Fault-Tolerance and Load Management in a Distributed Stream Processing System
Massachusetts Institute of Technology, Cambridge, MA,
Advances in monitoring technology (e.g., sensors) and an increased demand for online information processing have given rise to a new class of applications that require continuous, low latency processing of large-volume data streams. These 'stream processing applications' arise in many areas such as sensor-based environment monitoring, financial services, network monitoring, and military applications. Because traditional database management systems are ill-suited for high-volume, low-latency stream processing, new systems, called stream processing engines (SPEs), have been developed.
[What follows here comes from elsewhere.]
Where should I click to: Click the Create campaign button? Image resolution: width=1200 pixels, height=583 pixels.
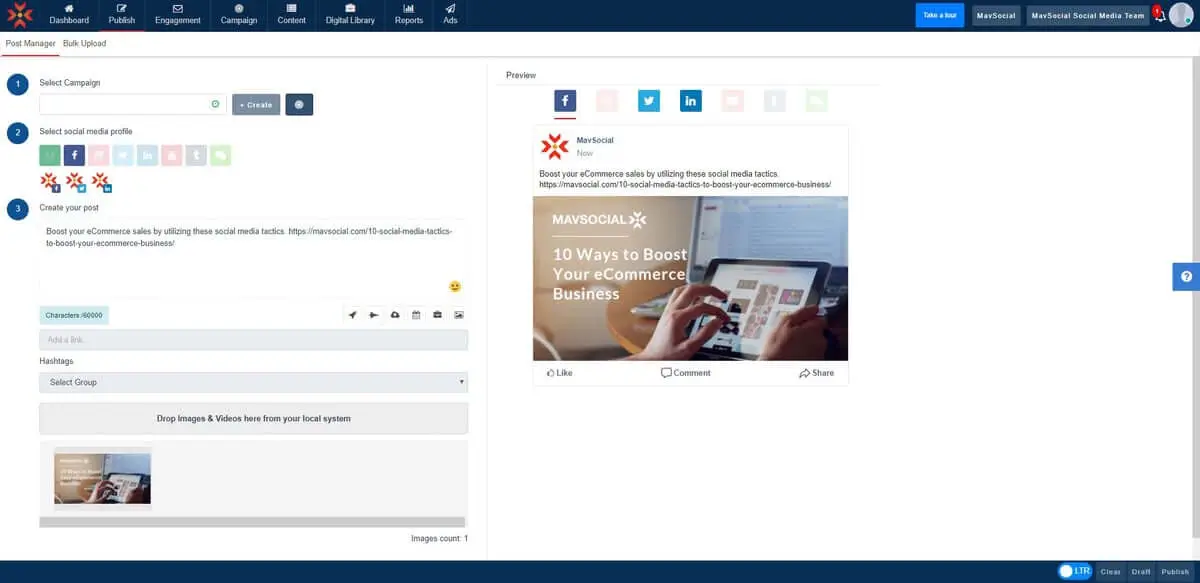click(x=255, y=103)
Furthermore, because stream processing applications are inherently distributed, and because distribution can improve performance and scalability, researchers have also proposed and developed distributed SPEs.
In this dissertation, we address two challenges faced by a distributed SPE: (1) fault-tolerant operation in the face of node failures, network failures, and network partitions, and (2) federated load management.
For fault-tolerance, we present a replication-based scheme, called Delay, Process, and Correct (DPC), that masks most node and network failures. When network partitions occur, DPC addresses the traditional availability-consistency trade-off by maintaining, when possible, a desired availability specified by the application or user, but eventually also delivering the correct results. While maintaining the desired availability bounds, DPC also strives to minimize the number of inaccurate results that must later be corrected. In contrast to previous proposals for fault tolerance in SPEs, DPC simultaneously supports a variety of applications that differ in their preferred trade-off between availability and consistency.
For load management, we present a Bounded-Price Mechanism (BPM) that enables autonomous participants to collaboratively handle their load without individually owning the resources necessary for peak operation. BPM is based on contracts that participants negotiate offline. At runtime, participants move load only to partners with whom they have a contract and pay each other the contracted price. We show that BPM provides incentives that foster participation and leads to good system-wide load distribution. In contrast to earlier proposals based on computational economies, BPM is lightweight, enables participants to develop and exploit preferential relationships, and provides stability and predictability. Although motivated by stream processing, BPM is general and can be applied to any federated system.
We have implemented both schemes in the Borealis distributed stream processing engine. They will be available with the next release of the system.